Collected data entries
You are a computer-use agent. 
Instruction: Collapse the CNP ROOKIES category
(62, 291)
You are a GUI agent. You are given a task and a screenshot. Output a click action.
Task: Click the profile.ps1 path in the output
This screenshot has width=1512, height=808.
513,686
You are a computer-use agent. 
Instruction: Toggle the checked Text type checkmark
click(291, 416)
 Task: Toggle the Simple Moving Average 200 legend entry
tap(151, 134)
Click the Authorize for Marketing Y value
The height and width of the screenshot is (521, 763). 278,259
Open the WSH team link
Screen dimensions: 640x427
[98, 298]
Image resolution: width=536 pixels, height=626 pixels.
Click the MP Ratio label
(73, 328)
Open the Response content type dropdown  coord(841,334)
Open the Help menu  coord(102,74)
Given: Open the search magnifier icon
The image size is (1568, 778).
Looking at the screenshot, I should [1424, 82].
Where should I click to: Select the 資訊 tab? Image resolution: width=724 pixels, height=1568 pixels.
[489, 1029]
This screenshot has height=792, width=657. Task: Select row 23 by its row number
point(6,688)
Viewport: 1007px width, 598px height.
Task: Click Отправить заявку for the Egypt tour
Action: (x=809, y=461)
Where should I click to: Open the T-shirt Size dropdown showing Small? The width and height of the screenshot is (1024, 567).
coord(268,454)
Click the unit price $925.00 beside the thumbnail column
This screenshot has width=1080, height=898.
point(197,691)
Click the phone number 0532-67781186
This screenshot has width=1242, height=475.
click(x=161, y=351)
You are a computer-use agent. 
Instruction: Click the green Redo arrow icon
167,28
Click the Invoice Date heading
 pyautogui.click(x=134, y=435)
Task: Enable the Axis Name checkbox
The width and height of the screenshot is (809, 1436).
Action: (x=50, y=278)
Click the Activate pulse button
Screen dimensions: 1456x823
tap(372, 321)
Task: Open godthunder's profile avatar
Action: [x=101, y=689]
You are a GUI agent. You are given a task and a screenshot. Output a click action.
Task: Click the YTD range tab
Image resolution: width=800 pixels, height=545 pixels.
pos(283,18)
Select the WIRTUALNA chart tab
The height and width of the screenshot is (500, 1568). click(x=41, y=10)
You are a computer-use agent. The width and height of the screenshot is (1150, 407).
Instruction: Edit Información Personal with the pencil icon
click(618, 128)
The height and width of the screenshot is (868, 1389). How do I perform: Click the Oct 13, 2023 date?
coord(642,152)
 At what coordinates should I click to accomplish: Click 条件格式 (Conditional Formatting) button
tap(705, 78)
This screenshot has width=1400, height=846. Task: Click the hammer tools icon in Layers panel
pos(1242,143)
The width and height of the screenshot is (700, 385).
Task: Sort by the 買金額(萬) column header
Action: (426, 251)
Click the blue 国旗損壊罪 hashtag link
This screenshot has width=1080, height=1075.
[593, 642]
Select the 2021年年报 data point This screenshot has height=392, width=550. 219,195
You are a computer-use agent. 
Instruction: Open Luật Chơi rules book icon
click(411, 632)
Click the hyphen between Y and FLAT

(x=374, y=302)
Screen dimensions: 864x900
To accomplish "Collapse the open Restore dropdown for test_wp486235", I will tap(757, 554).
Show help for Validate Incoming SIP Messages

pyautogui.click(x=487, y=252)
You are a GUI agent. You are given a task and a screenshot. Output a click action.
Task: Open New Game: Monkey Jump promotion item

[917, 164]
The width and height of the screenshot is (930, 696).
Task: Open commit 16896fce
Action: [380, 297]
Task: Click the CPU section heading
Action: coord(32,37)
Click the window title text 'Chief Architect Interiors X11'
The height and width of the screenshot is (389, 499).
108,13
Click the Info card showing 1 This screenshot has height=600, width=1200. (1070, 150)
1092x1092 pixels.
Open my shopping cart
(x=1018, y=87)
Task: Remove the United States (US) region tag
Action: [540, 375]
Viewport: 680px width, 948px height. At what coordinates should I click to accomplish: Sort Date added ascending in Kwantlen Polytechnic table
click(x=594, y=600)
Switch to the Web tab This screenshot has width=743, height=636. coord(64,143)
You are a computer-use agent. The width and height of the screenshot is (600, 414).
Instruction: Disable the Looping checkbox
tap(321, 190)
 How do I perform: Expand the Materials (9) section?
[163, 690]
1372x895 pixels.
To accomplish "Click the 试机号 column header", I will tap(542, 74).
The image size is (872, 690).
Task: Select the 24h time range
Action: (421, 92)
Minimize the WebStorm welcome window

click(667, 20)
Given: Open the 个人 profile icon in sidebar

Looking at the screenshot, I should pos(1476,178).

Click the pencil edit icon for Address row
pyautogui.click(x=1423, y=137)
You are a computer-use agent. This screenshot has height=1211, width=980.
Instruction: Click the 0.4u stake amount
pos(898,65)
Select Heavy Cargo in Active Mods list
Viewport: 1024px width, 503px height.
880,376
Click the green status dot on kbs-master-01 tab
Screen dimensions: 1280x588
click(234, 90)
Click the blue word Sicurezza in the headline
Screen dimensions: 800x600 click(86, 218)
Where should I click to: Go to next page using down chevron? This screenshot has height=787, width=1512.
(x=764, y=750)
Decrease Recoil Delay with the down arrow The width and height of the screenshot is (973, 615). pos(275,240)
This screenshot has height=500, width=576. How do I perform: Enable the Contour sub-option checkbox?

◆ **YOUR GOAL**: Within the data above, tally every line that has "Enable" in it. Answer with the number only.

◆ **RESPONSE**: 2